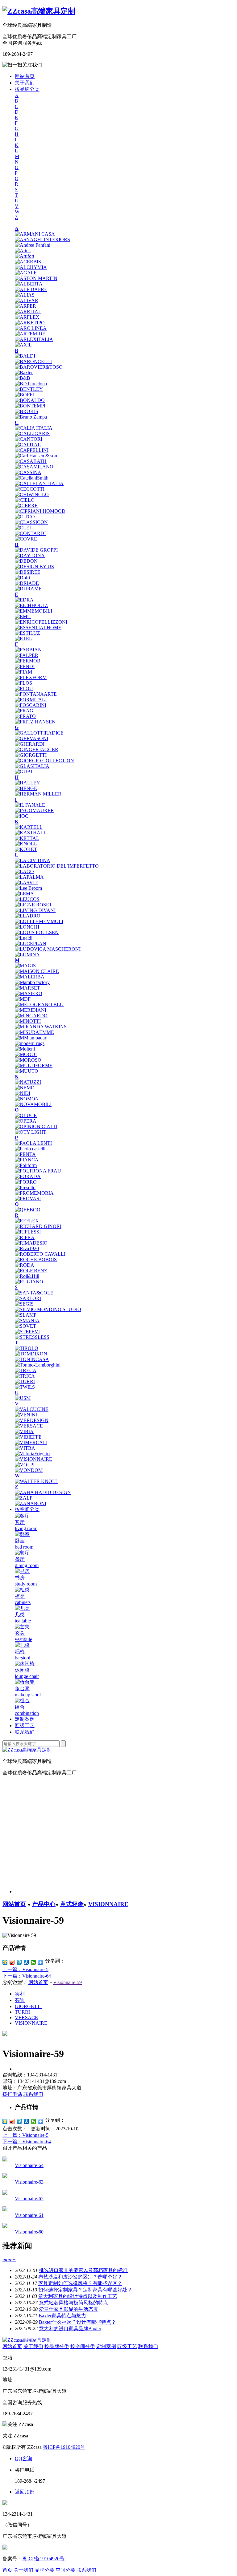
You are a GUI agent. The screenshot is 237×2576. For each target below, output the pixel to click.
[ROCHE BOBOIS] (36, 1259)
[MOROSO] (28, 1060)
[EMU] (23, 616)
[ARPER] (25, 306)
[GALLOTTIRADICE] (39, 732)
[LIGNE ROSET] (33, 904)
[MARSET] (27, 987)
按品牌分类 (27, 89)
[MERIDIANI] (30, 1010)
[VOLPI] (25, 1464)
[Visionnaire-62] (4, 2193)
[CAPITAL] (28, 444)
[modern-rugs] (29, 1043)
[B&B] (22, 378)
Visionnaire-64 (29, 2165)
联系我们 (25, 1732)
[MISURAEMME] (34, 1032)
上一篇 (25, 1969)
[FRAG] (24, 710)
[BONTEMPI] (30, 405)
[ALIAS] (25, 295)
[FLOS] (23, 683)
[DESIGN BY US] (34, 566)
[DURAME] (28, 588)
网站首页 (25, 76)
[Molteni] (25, 1048)
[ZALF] (23, 1498)
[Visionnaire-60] (4, 2226)
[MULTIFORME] (33, 1065)
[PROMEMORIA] (34, 1193)
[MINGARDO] (31, 1015)
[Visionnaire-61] (4, 2209)
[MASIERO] (28, 993)
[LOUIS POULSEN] (37, 932)
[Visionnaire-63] (4, 2176)
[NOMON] (27, 1098)
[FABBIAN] (28, 649)
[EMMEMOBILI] (33, 611)
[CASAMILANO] (34, 466)
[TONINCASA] (32, 1359)
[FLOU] (24, 688)
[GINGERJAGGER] (36, 749)
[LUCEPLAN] (30, 943)
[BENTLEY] (29, 389)
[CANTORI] (28, 439)
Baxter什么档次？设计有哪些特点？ (77, 2322)
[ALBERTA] (29, 283)
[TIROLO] (26, 1348)
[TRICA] (25, 1376)
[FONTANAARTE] (36, 694)
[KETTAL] (27, 838)
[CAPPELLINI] (31, 450)
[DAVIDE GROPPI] (36, 550)
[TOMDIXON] (31, 1353)
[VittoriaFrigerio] (32, 1453)
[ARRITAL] (28, 311)
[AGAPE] (26, 272)
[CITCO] (25, 516)
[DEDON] (26, 561)
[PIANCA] (27, 1159)
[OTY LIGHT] (30, 1132)
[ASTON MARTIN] (36, 278)
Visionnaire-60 (29, 2231)
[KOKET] (26, 849)
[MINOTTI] (28, 1021)
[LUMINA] (27, 954)
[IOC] (21, 816)
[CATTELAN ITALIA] (39, 483)
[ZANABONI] (30, 1503)
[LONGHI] (27, 927)
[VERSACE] (29, 1425)
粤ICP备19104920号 (64, 2447)
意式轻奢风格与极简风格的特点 (73, 2302)
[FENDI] (25, 666)
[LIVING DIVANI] (35, 910)
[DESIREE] (27, 572)
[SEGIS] (24, 1303)
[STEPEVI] (27, 1331)
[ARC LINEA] (31, 328)
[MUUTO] (26, 1071)
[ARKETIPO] (30, 322)
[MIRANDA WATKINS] (41, 1026)
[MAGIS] (25, 965)
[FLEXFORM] (31, 677)
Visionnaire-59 (67, 1982)
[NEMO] (25, 1087)
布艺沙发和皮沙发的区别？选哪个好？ (80, 2276)
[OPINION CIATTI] (36, 1126)
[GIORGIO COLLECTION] (44, 760)
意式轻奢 (72, 1904)
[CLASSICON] (31, 522)
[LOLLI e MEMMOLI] (39, 921)
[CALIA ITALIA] (33, 428)
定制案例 (25, 1719)
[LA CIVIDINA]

--*--

### Aim of the exercise:
Omit the pictures; restate every entry word for word.

### Solution for this problem:
You are a GUI agent. The screenshot is 237×2576. For each target below, output the pixel to click.
[ROCHE BOBOIS] (36, 1259)
[MOROSO] (28, 1060)
[EMU] (23, 616)
[ARPER] (25, 306)
[GALLOTTIRADICE] (39, 732)
[LIGNE ROSET] (33, 904)
[MARSET] (27, 987)
按品牌分类 (27, 89)
[MERIDIANI] (30, 1010)
[VOLPI] (25, 1464)
[Visionnaire-62] (4, 2193)
[CAPITAL] (28, 444)
[modern-rugs] (29, 1043)
[B&B] (22, 378)
Visionnaire-64 (29, 2165)
联系我们 (25, 1732)
[MISURAEMME] (34, 1032)
上一篇 (25, 1969)
[FRAG] (24, 710)
[BONTEMPI] (30, 405)
[ALIAS] (25, 295)
[FLOS] (23, 683)
[DESIGN BY US] (34, 566)
[DURAME] (28, 588)
网站首页 (25, 76)
[Molteni] (25, 1048)
[ZALF] (23, 1498)
[Visionnaire-60] (4, 2226)
[MULTIFORME] (33, 1065)
[PROMEMORIA] (34, 1193)
[MINGARDO] (31, 1015)
[Visionnaire-61] (4, 2209)
[MASIERO] (28, 993)
[LOUIS POULSEN] (37, 932)
[Visionnaire-63] (4, 2176)
[NOMON] (27, 1098)
[FABBIAN] (28, 649)
[EMMEMOBILI] (33, 611)
[CASAMILANO] (34, 466)
[TONINCASA] (32, 1359)
[FLOU] (24, 688)
[GINGERJAGGER] (36, 749)
[LUCEPLAN] (30, 943)
[BENTLEY] (29, 389)
[CANTORI] (28, 439)
Baxter什么档次？设计有哪些特点？ (77, 2322)
[ALBERTA] (29, 283)
[TIROLO] (26, 1348)
[TRICA] (25, 1376)
[FONTANAARTE] (36, 694)
[KETTAL] (27, 838)
[CAPPELLINI] (31, 450)
[DAVIDE GROPPI] (36, 550)
[TOMDIXON] (31, 1353)
[VittoriaFrigerio] (32, 1453)
[ARRITAL] (28, 311)
[AGAPE] (26, 272)
[CITCO] (25, 516)
[DEDON] (26, 561)
[PIANCA] (27, 1159)
[OTY LIGHT] (30, 1132)
[ASTON MARTIN] (36, 278)
Visionnaire-60 (29, 2231)
[KOKET] (26, 849)
[MINOTTI] (28, 1021)
[LUMINA] (27, 954)
[IOC] (21, 816)
[CATTELAN ITALIA] (39, 483)
[ZANABONI] (30, 1503)
[LONGHI] (27, 927)
[VERSACE] (29, 1425)
粤ICP备19104920号 (64, 2447)
意式轻奢风格与极简风格的特点 (73, 2302)
[FENDI] (25, 666)
[LIVING DIVANI] (35, 910)
[DESIREE] (27, 572)
[SEGIS] (24, 1303)
[STEPEVI] (27, 1331)
[ARC LINEA] (31, 328)
[MUUTO] (26, 1071)
[ARKETIPO] (30, 322)
[MIRANDA WATKINS] (41, 1026)
[MAGIS] (25, 965)
[FLEXFORM] (31, 677)
Visionnaire-59 (67, 1982)
[NEMO] (25, 1087)
布艺沙发和皮沙发的区别？选哪个好？ (80, 2276)
[OPINION CIATTI] (36, 1126)
[GIORGIO COLLECTION] (44, 760)
意式轻奢 (72, 1904)
[CLASSICON] (31, 522)
[LOLLI e MEMMOLI] (39, 921)
[CALIA ITALIA] (33, 428)
定制案例 (25, 1719)
[LA CIVIDINA]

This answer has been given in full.